The bumper sticker reads, “When you get to the end of your rope, tie a knot and hang on.” It sounds like very clever advice—until even the beam your rope is tied to comes crashing down.
Sometimes life becomes overwhelming. We can’t stand up to the heartache and pain of tragic circumstances in our families without being affected. It brings us to a renewed understanding of our inability to process life in a fallen world.
Yet, unless we are at the brink of disaster, we often tend to live in a way that reeks of independence and self-reliance. We pull ourselves up by our own bootstraps and press on, convinced that by the strength of our own will we can do whatever we set our minds to.
This is deep and tragic self-deception. We can sing, “I did it my way,” but the fact remains that we place ourselves in great jeopardy when we rely on our own adequacy.
In writing to a self-satisfied congregation in the city of Corinth, the apostle Paul warned:
So if you think you stand firm, be careful that you don’t fall! (1 CORINTHIANS 10:12).
The apostle understood that we simply do not have the adequacy we claim when facing the serious issues of life. No amount of defiance can compensate for the lack of wisdom, strength, and justice needed to navigate the pain of this world.
Perhaps this is why so many former professional athletes struggle with the adjustment to life after sports. On the playing field, everything is under control. Everything makes sense. Everything is manageable. But in retirement, life shifts to a different arena—one where their athletic prowess is less valuable.
When athletes live most of their lives in an “artificial” world where their skills are designed to manage a specific kind of controlled life, they can develop a kind of confidence that is, in fact, an illusion. Once they retire, the things that gave their lives equilibrium get tossed aside like a rag doll in a tornado.
Such athletes are symbolic of all of us. We simply are not equipped to manage life in our own strength and wisdom.
Christ responded dramatically to the unfortunate self-sufficiency displayed by the people he created.

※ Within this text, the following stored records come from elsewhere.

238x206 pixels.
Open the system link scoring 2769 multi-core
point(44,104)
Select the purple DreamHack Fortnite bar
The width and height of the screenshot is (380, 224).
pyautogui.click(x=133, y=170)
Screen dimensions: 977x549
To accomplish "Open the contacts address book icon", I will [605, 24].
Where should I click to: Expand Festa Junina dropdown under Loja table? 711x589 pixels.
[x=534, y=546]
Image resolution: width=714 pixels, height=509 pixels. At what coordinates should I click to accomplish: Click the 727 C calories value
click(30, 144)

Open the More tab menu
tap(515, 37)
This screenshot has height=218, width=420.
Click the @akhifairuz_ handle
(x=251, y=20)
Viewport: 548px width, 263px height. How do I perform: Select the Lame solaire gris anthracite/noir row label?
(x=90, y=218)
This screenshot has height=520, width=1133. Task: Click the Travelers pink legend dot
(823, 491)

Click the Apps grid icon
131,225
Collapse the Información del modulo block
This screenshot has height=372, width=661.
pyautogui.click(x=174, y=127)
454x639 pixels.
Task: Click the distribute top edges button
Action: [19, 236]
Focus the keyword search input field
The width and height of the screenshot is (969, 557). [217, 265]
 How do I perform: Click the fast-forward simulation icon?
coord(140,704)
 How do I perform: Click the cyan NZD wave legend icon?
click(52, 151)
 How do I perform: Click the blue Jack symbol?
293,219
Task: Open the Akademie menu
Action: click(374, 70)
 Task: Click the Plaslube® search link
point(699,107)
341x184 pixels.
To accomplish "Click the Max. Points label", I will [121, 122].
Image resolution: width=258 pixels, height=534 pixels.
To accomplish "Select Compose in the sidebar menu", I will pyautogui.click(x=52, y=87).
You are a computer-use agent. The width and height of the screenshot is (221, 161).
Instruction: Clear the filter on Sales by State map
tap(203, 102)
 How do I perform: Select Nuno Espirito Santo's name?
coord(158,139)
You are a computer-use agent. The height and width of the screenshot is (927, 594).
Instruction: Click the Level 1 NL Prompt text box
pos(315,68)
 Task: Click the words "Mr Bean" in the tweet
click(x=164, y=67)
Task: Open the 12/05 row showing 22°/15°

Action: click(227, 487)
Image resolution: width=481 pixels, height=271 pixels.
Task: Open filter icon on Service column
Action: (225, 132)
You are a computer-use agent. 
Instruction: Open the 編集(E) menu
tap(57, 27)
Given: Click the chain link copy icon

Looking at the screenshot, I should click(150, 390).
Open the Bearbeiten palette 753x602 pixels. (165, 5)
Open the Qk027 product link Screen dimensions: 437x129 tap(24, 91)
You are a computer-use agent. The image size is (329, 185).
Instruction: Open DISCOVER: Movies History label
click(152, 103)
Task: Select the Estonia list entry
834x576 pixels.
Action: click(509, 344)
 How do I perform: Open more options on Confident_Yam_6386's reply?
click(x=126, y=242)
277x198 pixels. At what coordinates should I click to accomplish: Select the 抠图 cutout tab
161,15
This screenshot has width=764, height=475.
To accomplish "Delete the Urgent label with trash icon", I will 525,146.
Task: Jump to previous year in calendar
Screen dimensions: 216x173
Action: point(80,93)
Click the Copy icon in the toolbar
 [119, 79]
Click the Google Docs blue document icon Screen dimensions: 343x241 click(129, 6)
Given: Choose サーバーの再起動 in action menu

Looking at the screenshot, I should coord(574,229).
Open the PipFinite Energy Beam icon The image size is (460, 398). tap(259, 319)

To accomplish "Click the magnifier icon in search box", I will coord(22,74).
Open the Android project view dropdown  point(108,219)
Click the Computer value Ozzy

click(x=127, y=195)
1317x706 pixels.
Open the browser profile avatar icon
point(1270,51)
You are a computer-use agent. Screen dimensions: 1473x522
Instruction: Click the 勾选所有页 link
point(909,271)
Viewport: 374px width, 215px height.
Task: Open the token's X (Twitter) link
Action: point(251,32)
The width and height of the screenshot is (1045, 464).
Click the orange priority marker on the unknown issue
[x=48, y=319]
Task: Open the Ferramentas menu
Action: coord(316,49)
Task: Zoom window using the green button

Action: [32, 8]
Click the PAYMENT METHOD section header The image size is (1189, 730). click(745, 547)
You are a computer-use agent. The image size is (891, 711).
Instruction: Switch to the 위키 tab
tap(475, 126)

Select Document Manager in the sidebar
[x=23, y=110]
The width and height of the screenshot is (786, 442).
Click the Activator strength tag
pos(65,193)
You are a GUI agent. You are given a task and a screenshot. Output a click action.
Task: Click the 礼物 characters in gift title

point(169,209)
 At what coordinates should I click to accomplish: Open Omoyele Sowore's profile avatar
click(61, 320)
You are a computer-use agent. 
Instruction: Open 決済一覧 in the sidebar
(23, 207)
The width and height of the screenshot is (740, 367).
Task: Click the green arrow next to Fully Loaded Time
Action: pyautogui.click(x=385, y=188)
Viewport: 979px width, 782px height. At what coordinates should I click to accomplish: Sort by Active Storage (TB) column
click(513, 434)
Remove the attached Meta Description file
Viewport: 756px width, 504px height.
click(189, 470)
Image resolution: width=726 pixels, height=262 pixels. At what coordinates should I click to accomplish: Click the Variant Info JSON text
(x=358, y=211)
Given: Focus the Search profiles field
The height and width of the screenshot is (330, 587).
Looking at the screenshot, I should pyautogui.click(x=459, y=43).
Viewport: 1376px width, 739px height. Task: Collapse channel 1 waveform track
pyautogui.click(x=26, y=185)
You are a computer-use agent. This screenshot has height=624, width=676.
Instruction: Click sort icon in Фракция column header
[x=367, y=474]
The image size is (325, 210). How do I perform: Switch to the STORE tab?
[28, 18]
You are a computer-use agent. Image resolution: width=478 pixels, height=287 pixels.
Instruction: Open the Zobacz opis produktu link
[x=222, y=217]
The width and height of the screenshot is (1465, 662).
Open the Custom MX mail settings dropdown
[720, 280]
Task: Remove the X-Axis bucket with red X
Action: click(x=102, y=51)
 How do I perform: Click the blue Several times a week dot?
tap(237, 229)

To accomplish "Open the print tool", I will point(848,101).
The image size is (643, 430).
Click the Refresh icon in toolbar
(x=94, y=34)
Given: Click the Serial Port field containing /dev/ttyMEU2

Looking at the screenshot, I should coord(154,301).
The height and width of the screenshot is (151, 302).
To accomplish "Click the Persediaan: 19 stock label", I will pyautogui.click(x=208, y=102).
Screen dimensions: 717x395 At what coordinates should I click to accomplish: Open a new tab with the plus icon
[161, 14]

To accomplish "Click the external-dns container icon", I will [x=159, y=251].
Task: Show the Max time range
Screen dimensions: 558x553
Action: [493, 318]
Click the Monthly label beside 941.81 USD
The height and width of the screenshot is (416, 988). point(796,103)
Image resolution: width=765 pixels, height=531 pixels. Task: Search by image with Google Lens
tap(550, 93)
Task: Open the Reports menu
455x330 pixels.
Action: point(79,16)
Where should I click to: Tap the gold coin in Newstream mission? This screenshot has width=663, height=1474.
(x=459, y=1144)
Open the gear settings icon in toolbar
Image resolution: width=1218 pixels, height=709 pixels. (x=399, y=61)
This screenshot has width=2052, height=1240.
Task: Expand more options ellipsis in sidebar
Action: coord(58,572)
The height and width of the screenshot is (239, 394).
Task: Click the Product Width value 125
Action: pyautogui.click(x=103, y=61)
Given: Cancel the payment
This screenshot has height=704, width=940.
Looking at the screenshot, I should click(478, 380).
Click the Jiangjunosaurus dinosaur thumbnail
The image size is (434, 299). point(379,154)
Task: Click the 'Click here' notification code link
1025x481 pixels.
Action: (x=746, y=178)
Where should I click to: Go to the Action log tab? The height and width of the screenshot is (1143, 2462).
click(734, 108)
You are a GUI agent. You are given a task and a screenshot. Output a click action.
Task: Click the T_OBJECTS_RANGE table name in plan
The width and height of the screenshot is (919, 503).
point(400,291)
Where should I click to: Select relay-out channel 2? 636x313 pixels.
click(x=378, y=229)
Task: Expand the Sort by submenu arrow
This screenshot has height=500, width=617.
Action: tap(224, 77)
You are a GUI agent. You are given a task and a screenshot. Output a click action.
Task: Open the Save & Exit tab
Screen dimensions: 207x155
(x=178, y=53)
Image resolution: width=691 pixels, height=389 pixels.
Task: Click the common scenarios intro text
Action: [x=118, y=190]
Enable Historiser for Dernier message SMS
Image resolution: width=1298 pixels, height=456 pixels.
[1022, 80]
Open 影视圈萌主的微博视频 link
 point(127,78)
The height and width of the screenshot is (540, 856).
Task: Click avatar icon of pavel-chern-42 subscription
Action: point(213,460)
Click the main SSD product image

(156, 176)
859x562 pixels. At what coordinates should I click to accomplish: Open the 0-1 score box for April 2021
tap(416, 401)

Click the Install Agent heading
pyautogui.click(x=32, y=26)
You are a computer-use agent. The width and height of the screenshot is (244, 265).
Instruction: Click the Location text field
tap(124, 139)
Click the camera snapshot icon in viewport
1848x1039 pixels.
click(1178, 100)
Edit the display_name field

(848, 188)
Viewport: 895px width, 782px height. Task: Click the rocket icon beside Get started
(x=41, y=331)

In Jesus’s day, this bent toward self-sufficiency was embodied in the religious establishment—and the religious establishment was equated with the city of Jerusalem. Luke describes a time when Jesus looked out over the city:
As [Jesus] approached Jerusalem and saw the city, he wept over it and said, “If you, even you, had only known on this day what would bring you peace—but now it is hidden from your eyes (LUKE 19:41–42).
Why did he weep? Perhaps part of the reason for his grief over the city is seen in the days following his entry. As Jesus taught in the temple, he accused the religious leaders of Israel of pride and arrogance—in essence, religious self-sufficiency. It was a failing that would not only destroy them but all who looked to them for spiritual direction.
In the end, however, it was heartache, not anger, that fueled Jesus’s words to them:
Jerusalem, Jerusalem, you who kill the prophets and stone those sent to you, how often I have longed to gather your children together, as a hen gathers her chicks under her wings, and you were not willing (MATTHEW 23:37).
Those closing words reveal that there was something deep within the people that split the chasm between themselves and Jesus: “You were not willing!” Here was the all-sufficient Christ, the holy God himself, lamenting the self-sufficiency of fallen human beings and its drastic consequences. That brokenness traces lines down his face at the gates of Jerusalem—the tears of a God whose heart was broken.
The people were not prepared to encounter this kind of God. Even today, with these stories of Christ part of our picture of God, the idea of a broken-hearted God is difficult to really understand.
The Lord Jesus Christ—Son of God and Creator of the Universe—experienced deep brokenness as he grieved over the stubborn self-reliance that caused, and still causes, men and women who are the objects of his love to reject him. It’s a powerful contrast.